Глостер понял, что и сам невольно сдерживал дыхание – боялся привлечь странные создания шумом, или запахом изо рта…
Рафаил вполголоса сказал:
– Жаль твоих. Да и всех наших – жаль.
– Думаете, они их?!.. – Глостер тоже старался говорить потише, хотя ощущение навалившегося чувства утраты и горечи буквально заставляло сознание корчиться в муках беспомощности и отчаяния, а кисти сжиматься в напрасных поисках рукоятки меча, или хотя бы ножа!.. Но он понимал, что крики и стенания, как и злобные ругательства, сейчас никому уже не помогут, и никого не вернут. А вот их с Рафаилом – очень даже помогут. Обнаружить…
– Не думаю. Знаю.
– Но…
– Кто это? Хм. Отвечаю: дроверы.
– А… почему…
– … ты раньше никогда не слышал о таких? И не видел? Это просто. Раньше они никогда не совались в северные леса. В тайгу. Они – обитатели тёплых, тропических, лесов. Джунглей. Их там боятся даже мастодонты: налетая сразу всей стаей, дроверы даже от десятитонной туши оставляют один скелет буквально через десять минут.
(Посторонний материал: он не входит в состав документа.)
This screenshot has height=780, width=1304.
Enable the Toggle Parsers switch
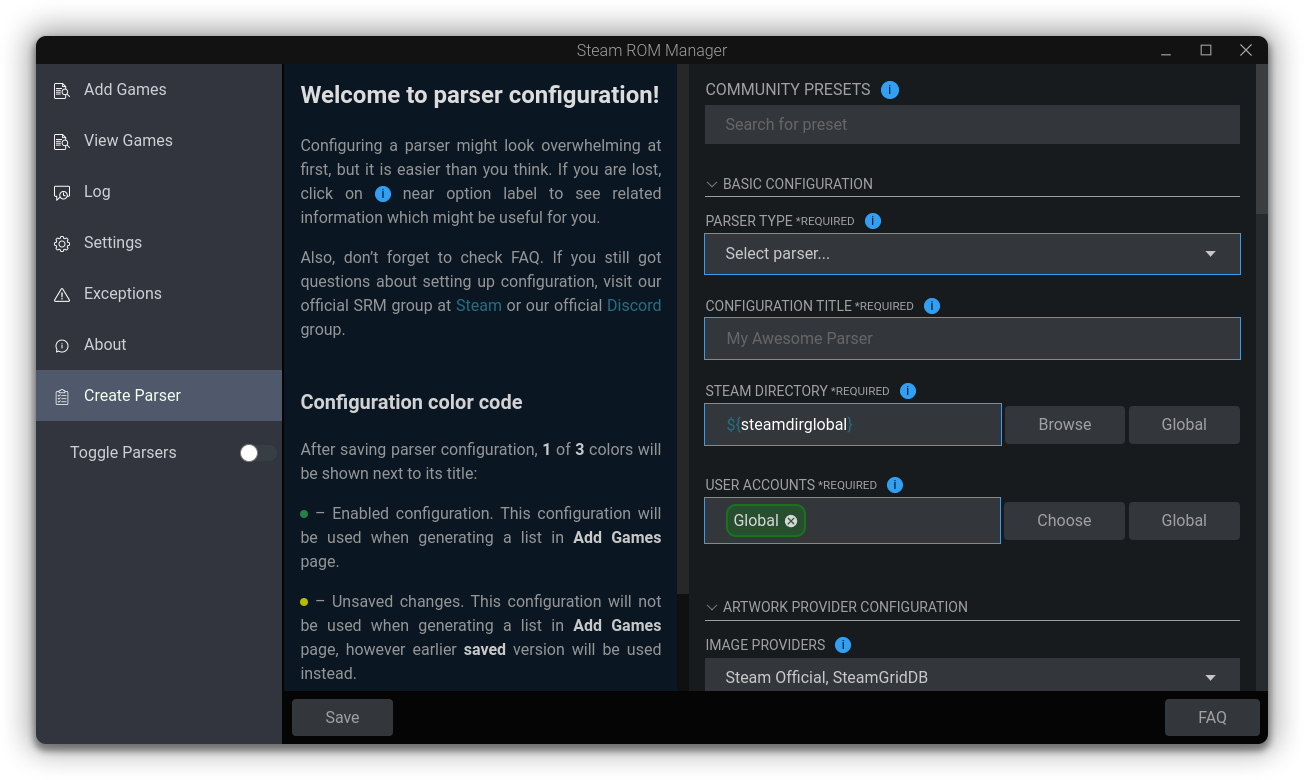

Однако даже я никогда не видал стаи, в которой было бы их больше пары сотен. А здесь, думаю, тысяч пять-шесть. И, раз мы видим их здесь, можно предположить весьма страшные… И неприятные вещи. Для всех родимичей. Да и остальных – кривичей, вятичей, татов…
Эти монстры, похоже, сожрали в своих тёплых лесах всё, что можно было сожрать. И вот теперь не успокоятся, пока и здесь всё и всех не сожрут!
Слышать такое из уст Мастера, обычно за целый день произносившего не больше пары десятков слов, казалось дико. Но и лишний раз убеждало: всё сказанное – правда!